Getty Images for All In WA
- Microsoft cofounder Bill Gates told Bloomberg he isn’t bullish on bitcoin, and warned against jumping into the trade.
- People who don’t have as much money to spare as Tesla CEO Elon Musk should watch out, he said.
- The climate activist thinks that anonymity behind bitcoin transactions is not a good thing.
- Sign up here for our daily newsletter, 10 Things Before the Opening Bell.
Bill Gates, the world’s third-richest person, is not a fan of bitcoin, partly for environmental reasons.
According to the billionaire, not only does bitcoin use a lot of energy, it can also cause trouble for investors who may not have much money to spare, given how volatile its price is.
“Elon has tons of money and he’s very sophisticated, so I don’t worry that his Bitcoin will sort of randomly go up or down,” Gates told Bloomberg in an interview. “I do think people get bought into these manias, who may not have as much money to spare, so I’m not bullish on Bitcoin, and my general thought would be that, if you have less money than Elon, you should probably watch out.”
Bitcoin fell 13% on Tuesday, to around $46,817, tumbling from a record of $58,354 struck just two days ago, as investors took profit on the near-doubling in price since the start of the year.

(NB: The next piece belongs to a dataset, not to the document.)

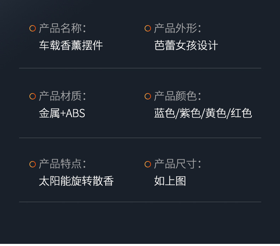Image resolution: width=280 pixels, height=246 pixels.
Task: Click the orange ring before 产品尺寸
Action: tap(148, 164)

Philanthropist and climate activist Gates, whose book “How to Avoid a Climate Disaster” recently went on sale, has previously said cryptocurrencies have caused deaths in a fairly direct way. He also thinks the anonymity behind bitcoin transactions isn’t a good thing.

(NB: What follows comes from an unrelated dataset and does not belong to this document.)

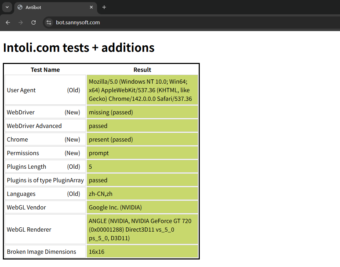
Task: View site information for bot.sannysoft.com
Action: [49, 23]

“The Gates Foundation does a lot in terms of digital currency, but those are things where you can see who’s making the transaction,” he said in the Bloomberg interview. “Digital money is a good thing, that’s a different approach.”

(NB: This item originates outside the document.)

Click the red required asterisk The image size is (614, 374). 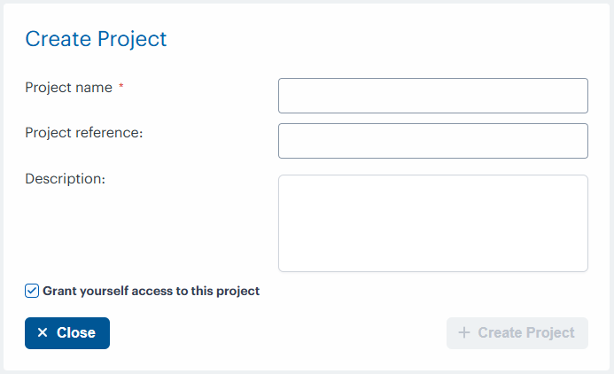(x=121, y=88)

Treasury Secretary Janet Yellen has also been vocal about her doubts on cryptocurrencies, and their environmental impact, given the amount of power used in mining digital tokens.
“I don’t think that bitcoin is widely used as a transaction mechanism,” Yellen told the New York Times on Monday. “It’s an extremely inefficient way of conducting transactions and the amount of energy that’s consumed in processing those transactions is staggering.”